KUAC marks 40 years since first television broadcast

December 22, 2011

Marmian Grimes

Gretchen Gordon
907-474-1891
12/22/11

Four decades ago, Alaska got its first taste of public television.

On Dec. 22, 1971, KUAC TV aired its first program: a local dance troupe’s performance of “The Nutcracker.”

“That first night of broadcast, we were rushing to get on the air by the end of the year, which was our goal,” said former KUAC employee Jim Schneider. “It was all just frantic, but boy was it fun.”

William R. Wood, who was University of Alaska president at that time, provided an introduction to the inaugural program.

“I extend our sincere thanks and appreciation to you, the people of Alaska, for your interest and your support,” Wood said. “I know how very much you want education television in your communities, in your homes. You will, I am sure, find KUAC TV a tremendous asset and an excellent investment.”

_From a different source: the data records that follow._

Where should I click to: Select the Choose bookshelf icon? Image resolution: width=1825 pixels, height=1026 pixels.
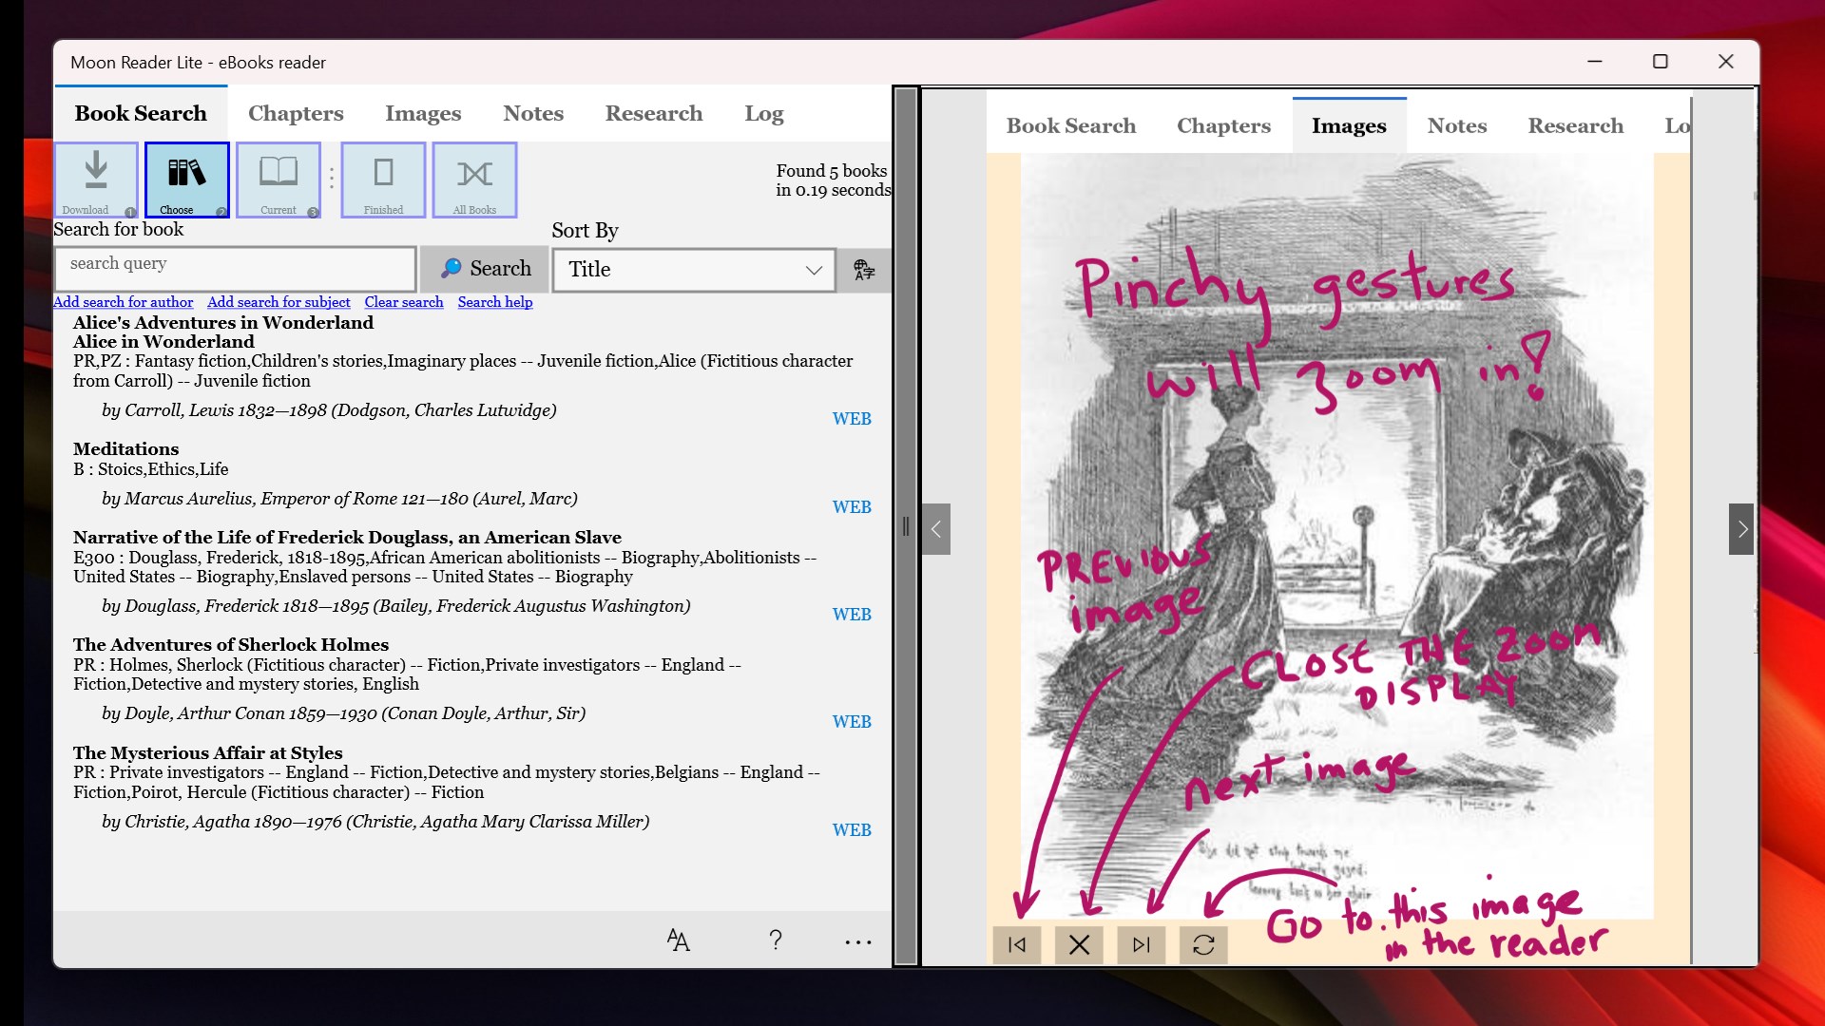pyautogui.click(x=187, y=180)
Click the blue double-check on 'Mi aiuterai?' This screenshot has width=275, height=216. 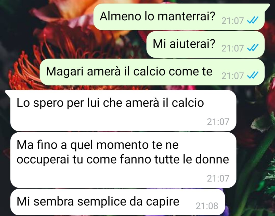253,48
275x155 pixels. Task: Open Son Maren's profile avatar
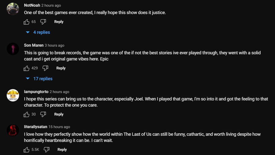(x=13, y=49)
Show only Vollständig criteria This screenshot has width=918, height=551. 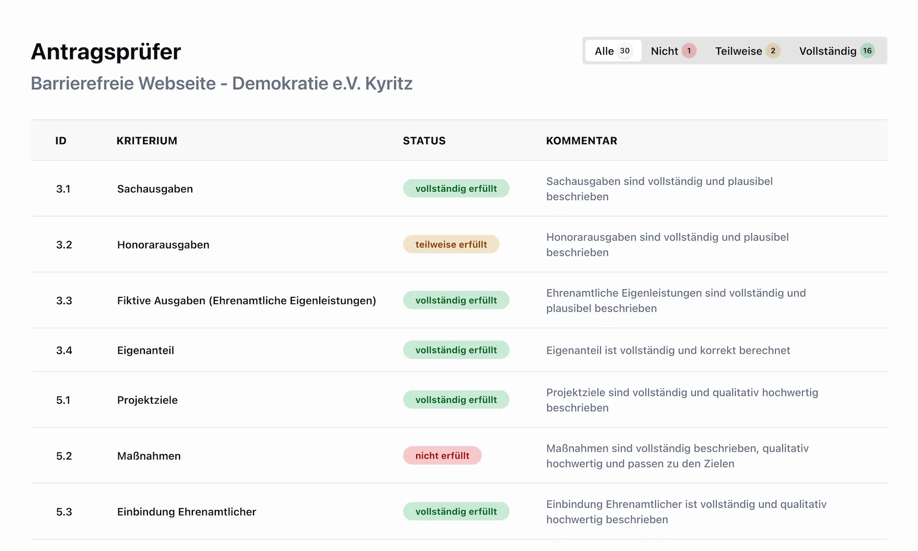[836, 51]
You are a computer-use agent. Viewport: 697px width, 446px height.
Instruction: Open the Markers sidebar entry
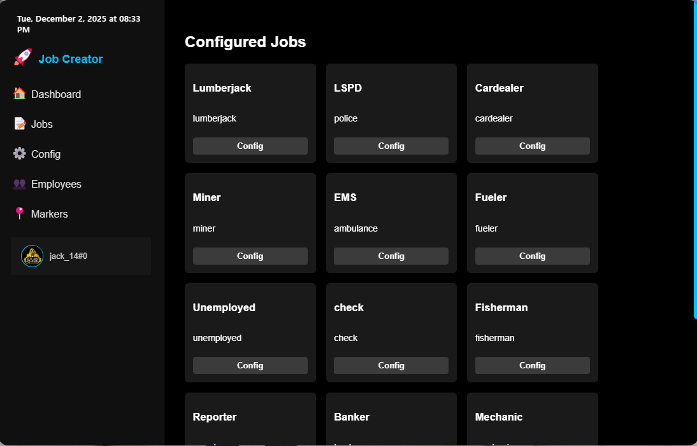coord(48,213)
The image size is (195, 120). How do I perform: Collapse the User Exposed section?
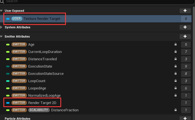coord(1,11)
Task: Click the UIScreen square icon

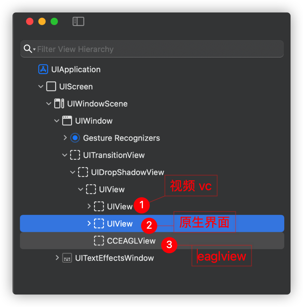Action: (51, 86)
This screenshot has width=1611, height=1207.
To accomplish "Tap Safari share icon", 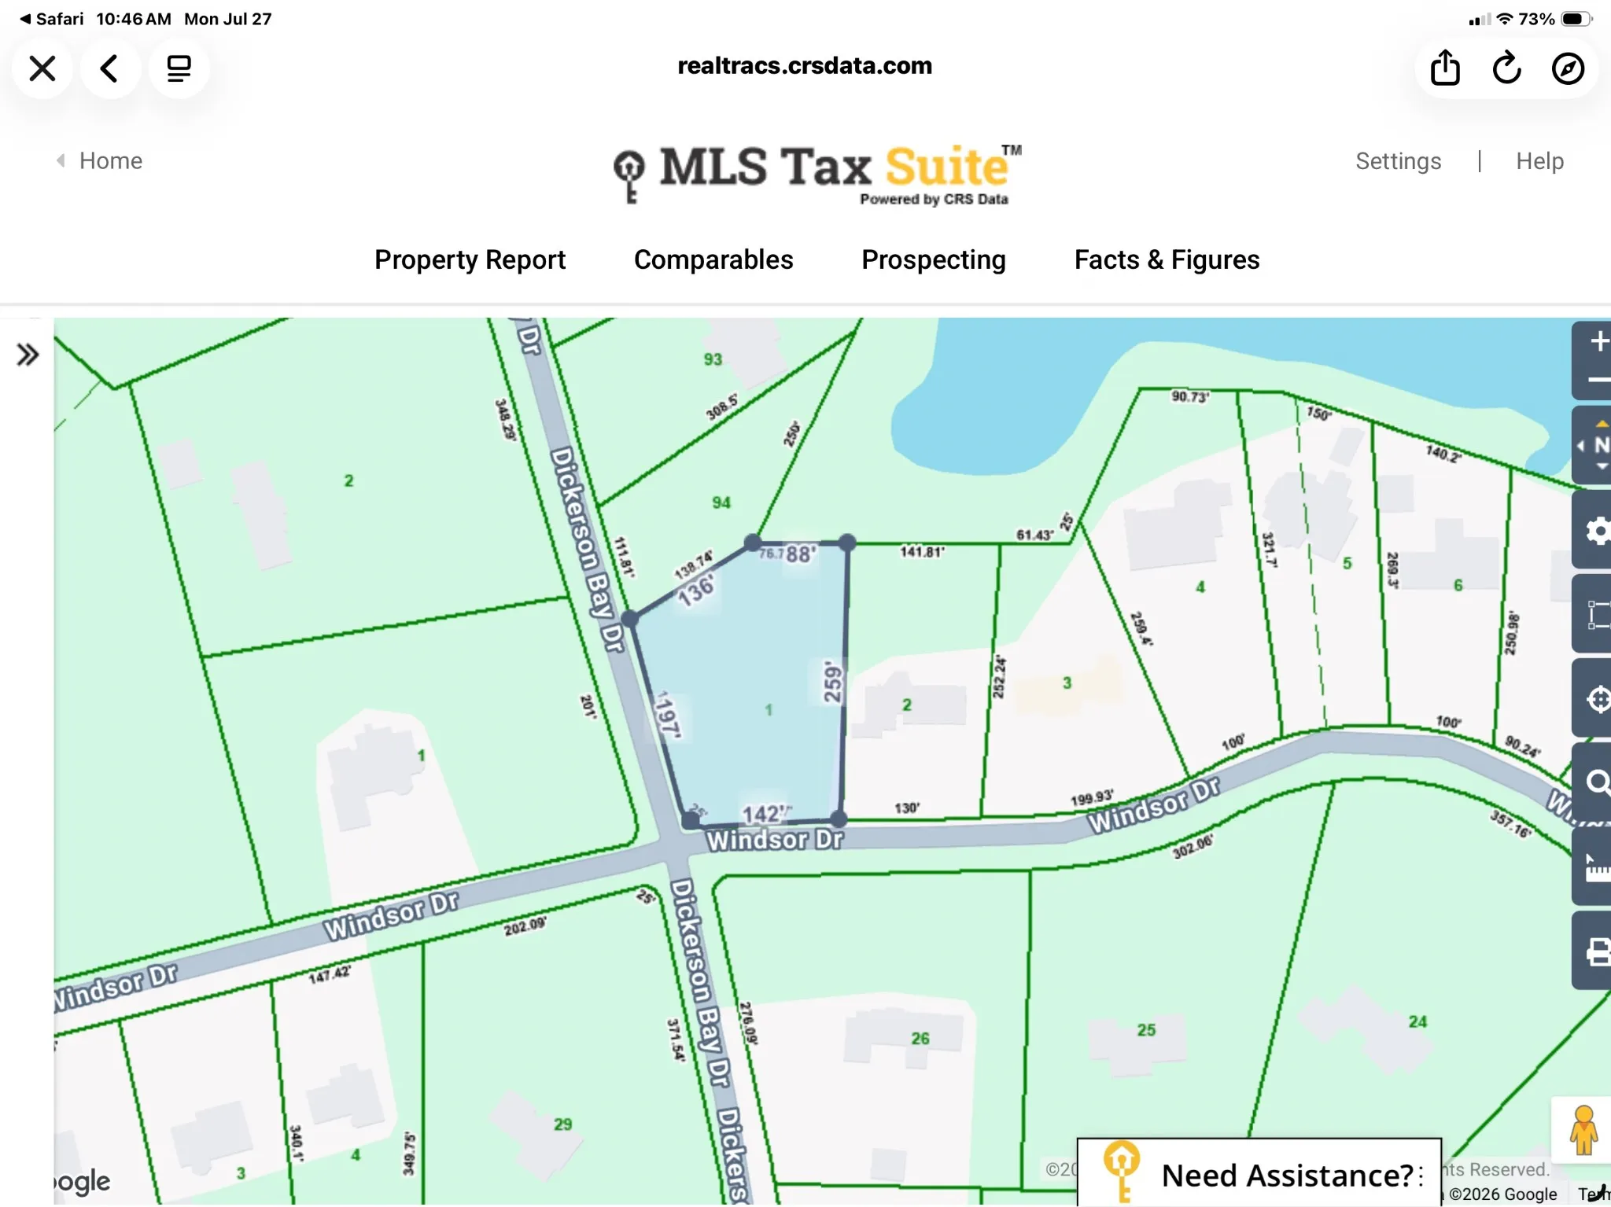I will point(1445,68).
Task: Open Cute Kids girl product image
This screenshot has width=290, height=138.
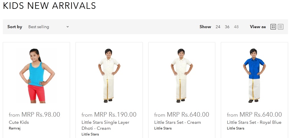Action: (x=37, y=76)
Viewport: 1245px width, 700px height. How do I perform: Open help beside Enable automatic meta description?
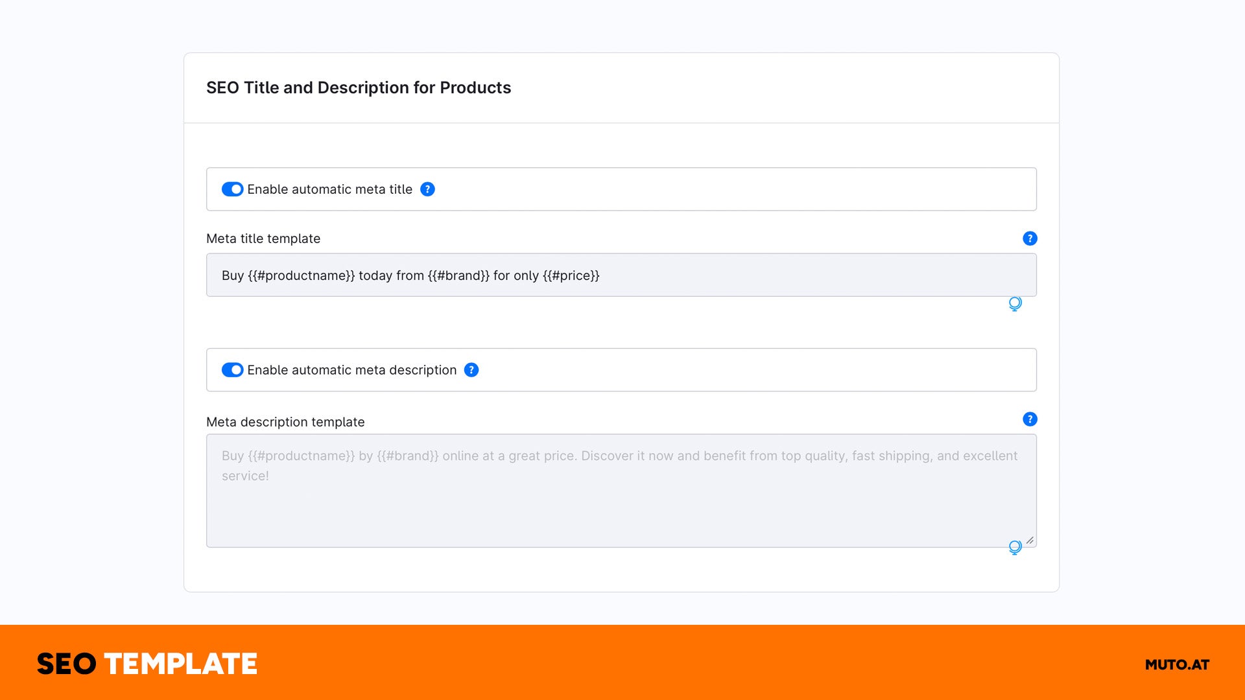click(471, 370)
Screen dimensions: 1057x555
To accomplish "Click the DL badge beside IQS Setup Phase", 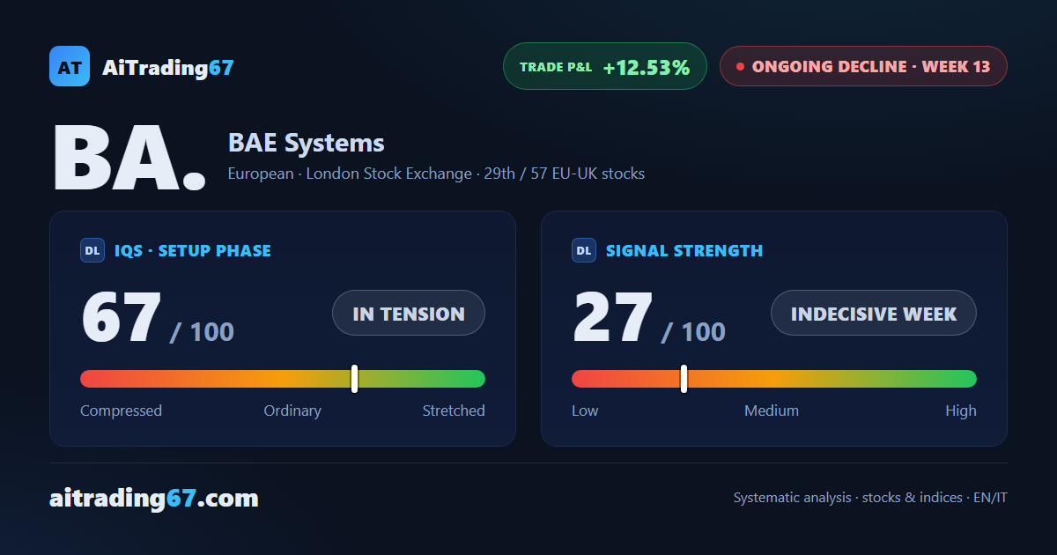I will [92, 250].
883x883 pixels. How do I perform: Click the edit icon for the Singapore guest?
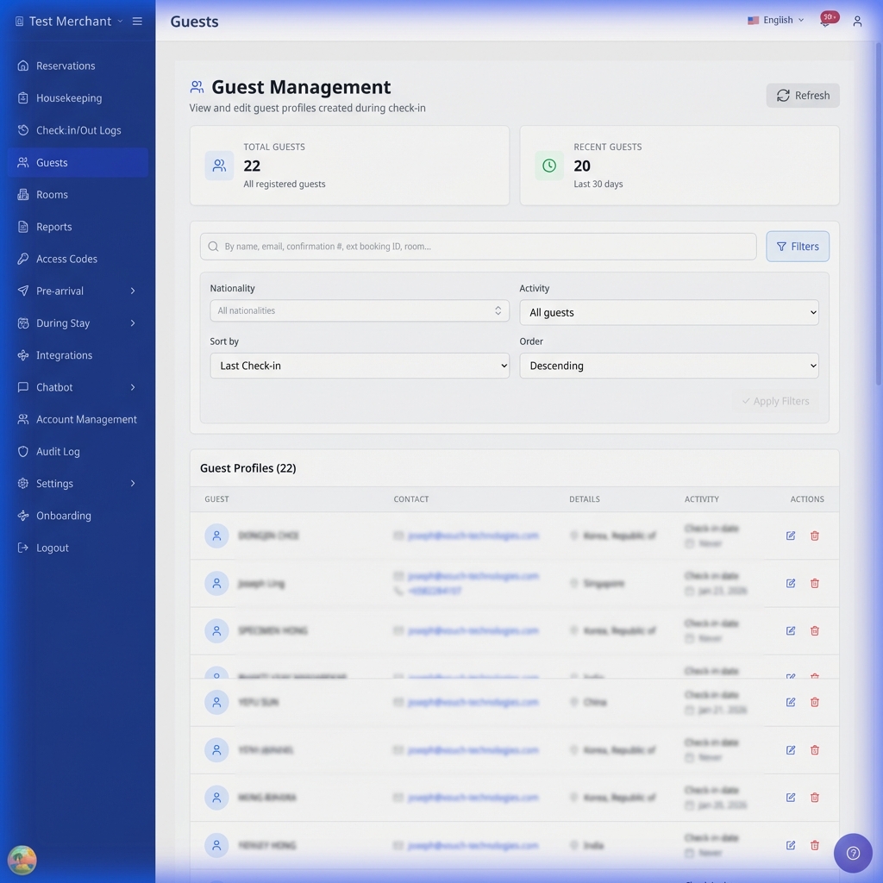tap(791, 584)
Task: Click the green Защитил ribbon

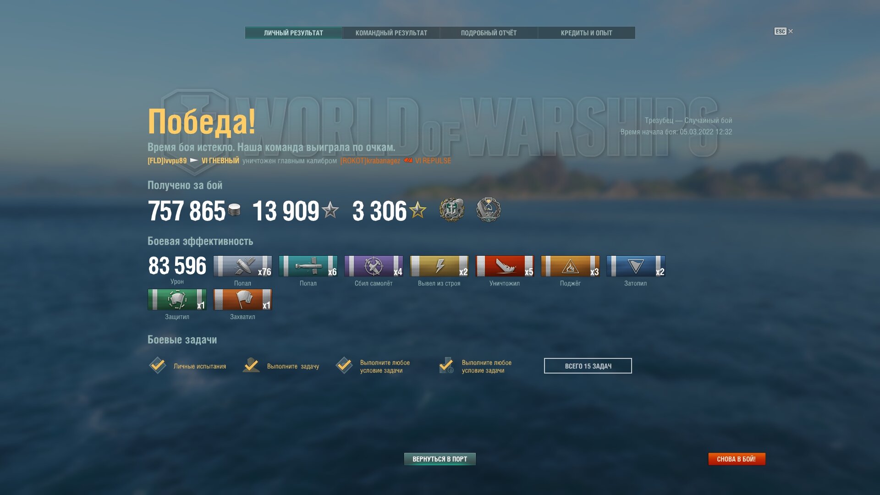Action: coord(177,300)
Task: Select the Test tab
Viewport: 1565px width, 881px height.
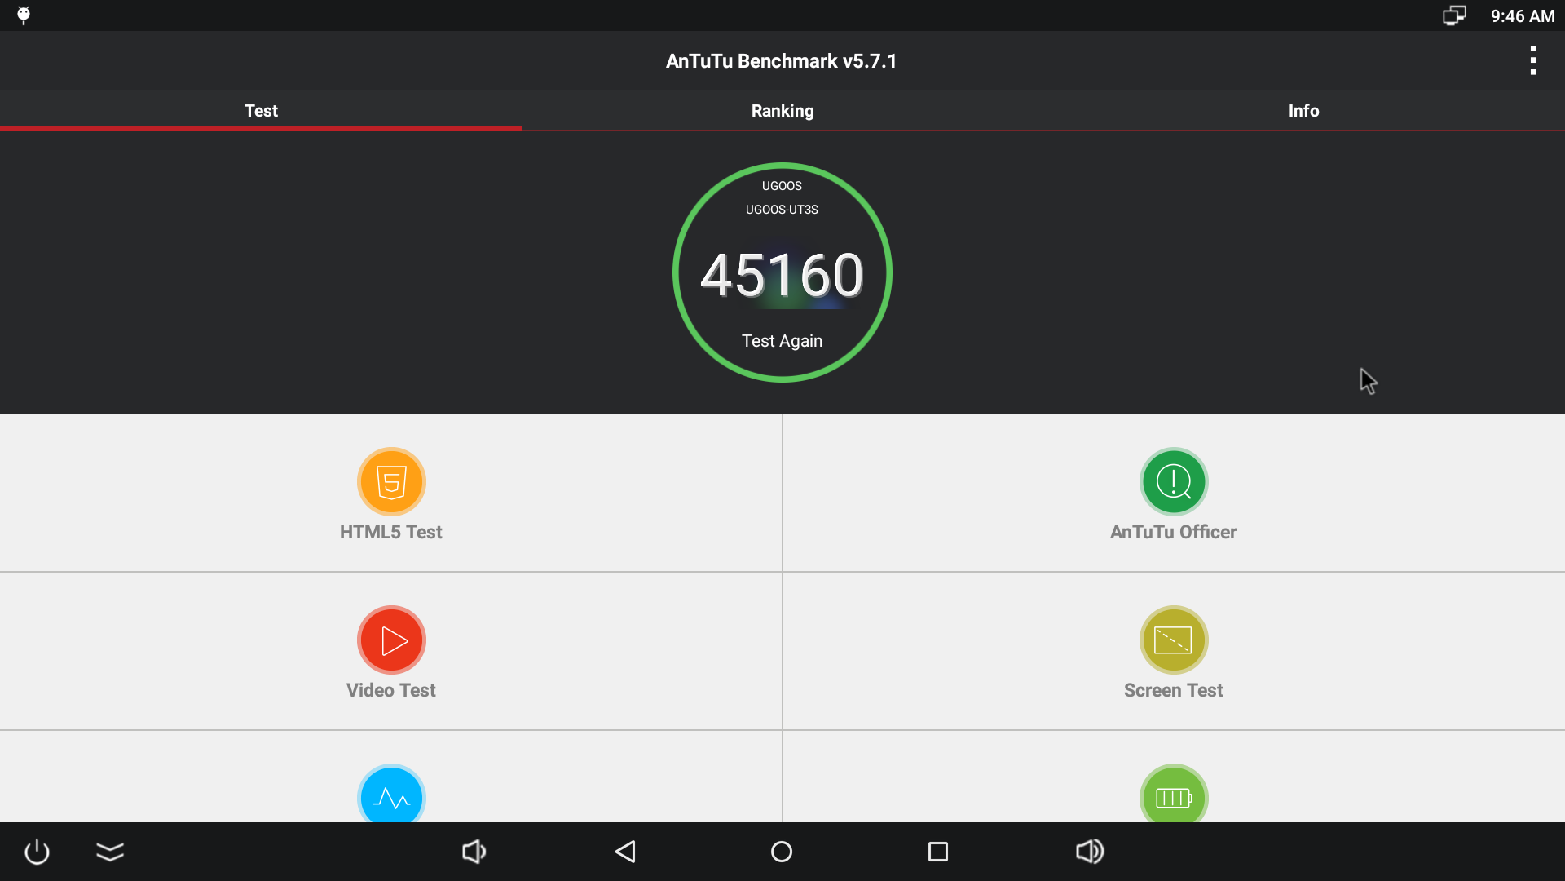Action: pyautogui.click(x=259, y=111)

The television studio was decorated with gauze to hide support pillars and Mary Cowden Snyder’s dance troupe performed the ballet in the studio. The station’s studio satellite transmitter was malfunctioning, so the performance was filmed for playback from the transmitter site on Ski Boot Hill.

“To keep the transitions from looking too static, engineers lit a candle and filmed it before the broadcast and while they changed tapes,” Schneider said. “By the sign-off, the candle was pretty much burned down. All of the station IDs were on cue cards with music from a cartridge player that had to be rewound each time.”

That first broadcast was the culmination of nearly a year’s worth of work. In February of that year, the Fairbanks Daily News-Miner first reported that KUAC TV was in the works and had received approval from the Federal Communications Commission.

“Eventually,” the News-Miner article noted, “it will be possible to ‘attend college by television’ in Alaska.”

To accommodate the new equipment needed for television production and broadcast, KUAC moved from its original space in UAF’s Constitution Hall to its present location in the lower level of the Fine Arts Building. It all came together right before Christmas.

“Well, we made it tonight—Wednesday, December 22, 1971,” wrote Charles Northrip, who oversaw KUAC, in a letter to the staff after the evening’s first broadcast. In it, he recalls the years of dreaming followed by months of hard work by so many to make public television in Alaska a reality.

Forty years later, KUAC TV continues to serve Alaskans. Today, the station offers four channels of programming, including the Create and World networks, and UATV, which features programming and educational content through the University of Alaska. Currently, KUAC produces the AlaskaOne public television centralized feed for KUAC Fairbanks, KYUK Bethel and KTOO Juneau. KUAC TV will become independent of the AlaskaOne consortium and will broadcast exclusively to Interior Alaska starting July 1, 2012.

“Our mission from the beginning has been to create radio and television programming that is thought-provoking, trustworthy and life-changing,” said Gretchen Gordon, assistant general manager. “We are still doing that, and doing it well.”